Sue Rattray

Personal information
- Full name: Susan Joy Rattray
- Born: 18 December 1953 (age 72) Christchurch, Canterbury, New Zealand
- Batting: Right-handed
- Bowling: Right-arm off break
- Role: All-rounder
- Relations: Peter Rattray (brother)

International information
- National sides: International XI (1973–1982); New Zealand (1975–1985);
- Test debut (cap 66): 21 March 1975 New Zealand v Australia
- Last Test: 17 March 1985 New Zealand v India
- ODI debut (cap 9/21): 23 June 1973 International XI v England
- Last ODI: 24 March 1985 New Zealand v India

Domestic team information
- 1966/67–1984/85: Canterbury
- 1985/86–1987/88: North Shore

Career statistics
| Competition | WTest | WODI | WFC | WLA |
| Matches | 9 | 30 | 94 | 61 |
| Runs scored | 412 | 576 | 2,482 | 844 |
| Batting average | 27.46 | 27.42 | 27.57 | 22.81 |
| 100s/50s | 0/4 | 0/3 | 1/17 | 0/3 |
| Top score | 59 | 68 | 136* | 68 |
| Balls bowled | 1,128 | 1,441 | 8,948 | 2,929 |
| Wickets | 19 | 26 | 270 | 70 |
| Bowling average | 24.26 | 29.00 | 11.82 | 18.17 |
| 5 wickets in innings | 1 | 0 | 12 | 1 |
| 10 wickets in match | 0 | 0 | 2 | 0 |
| Best bowling | 5/76 | 4/33 | 7/10 | 5/24 |
| Catches/stumpings | 1/– | 4/– | 43/– | 10/– |
- Source: CricketArchive, 11 November 2021

= Sue Rattray =

New Zealand cricketer (born 1953)

Susan Joy Rattray (born 18 December 1953) is a New Zealand former cricketer who played as an all-rounder, batting right-handed and bowling right-arm off break.
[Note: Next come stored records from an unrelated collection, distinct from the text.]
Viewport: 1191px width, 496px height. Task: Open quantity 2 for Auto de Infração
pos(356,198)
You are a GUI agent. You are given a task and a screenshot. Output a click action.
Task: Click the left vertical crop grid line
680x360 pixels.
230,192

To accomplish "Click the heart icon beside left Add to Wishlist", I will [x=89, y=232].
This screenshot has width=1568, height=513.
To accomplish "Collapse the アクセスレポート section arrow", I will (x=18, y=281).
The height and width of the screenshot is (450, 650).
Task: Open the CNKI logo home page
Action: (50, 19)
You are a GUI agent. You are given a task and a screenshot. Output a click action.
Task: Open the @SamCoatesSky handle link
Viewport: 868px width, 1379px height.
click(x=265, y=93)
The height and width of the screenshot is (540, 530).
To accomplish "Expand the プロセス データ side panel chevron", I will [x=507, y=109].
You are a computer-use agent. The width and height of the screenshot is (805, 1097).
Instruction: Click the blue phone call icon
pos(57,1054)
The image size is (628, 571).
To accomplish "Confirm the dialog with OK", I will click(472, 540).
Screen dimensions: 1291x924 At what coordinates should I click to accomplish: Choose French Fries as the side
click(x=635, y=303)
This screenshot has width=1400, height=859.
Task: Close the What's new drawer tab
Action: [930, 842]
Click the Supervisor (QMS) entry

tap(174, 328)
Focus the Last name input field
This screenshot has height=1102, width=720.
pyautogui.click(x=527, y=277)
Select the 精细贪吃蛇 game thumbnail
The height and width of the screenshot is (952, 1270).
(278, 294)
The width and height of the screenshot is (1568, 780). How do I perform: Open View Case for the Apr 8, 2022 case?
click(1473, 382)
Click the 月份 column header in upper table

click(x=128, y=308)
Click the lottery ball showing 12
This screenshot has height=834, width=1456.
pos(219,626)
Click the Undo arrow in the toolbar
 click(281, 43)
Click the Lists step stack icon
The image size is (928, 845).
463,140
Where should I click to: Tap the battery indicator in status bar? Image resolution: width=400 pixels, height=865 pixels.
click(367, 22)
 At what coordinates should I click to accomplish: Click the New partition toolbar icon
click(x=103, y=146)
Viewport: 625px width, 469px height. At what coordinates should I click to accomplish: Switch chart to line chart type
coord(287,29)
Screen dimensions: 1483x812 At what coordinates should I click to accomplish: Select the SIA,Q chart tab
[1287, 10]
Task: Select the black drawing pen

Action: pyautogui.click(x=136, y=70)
She appeared in 9 Test matches and 15 One Day Internationals for New Zealand between 1975 and 1985. She also played 15 One Day Internationals for International XI at the two World Cups that they appeared at, in 1973 and 1982, and was the only player to appear for the side at both tournaments. She played domestic cricket for Canterbury and North Shore.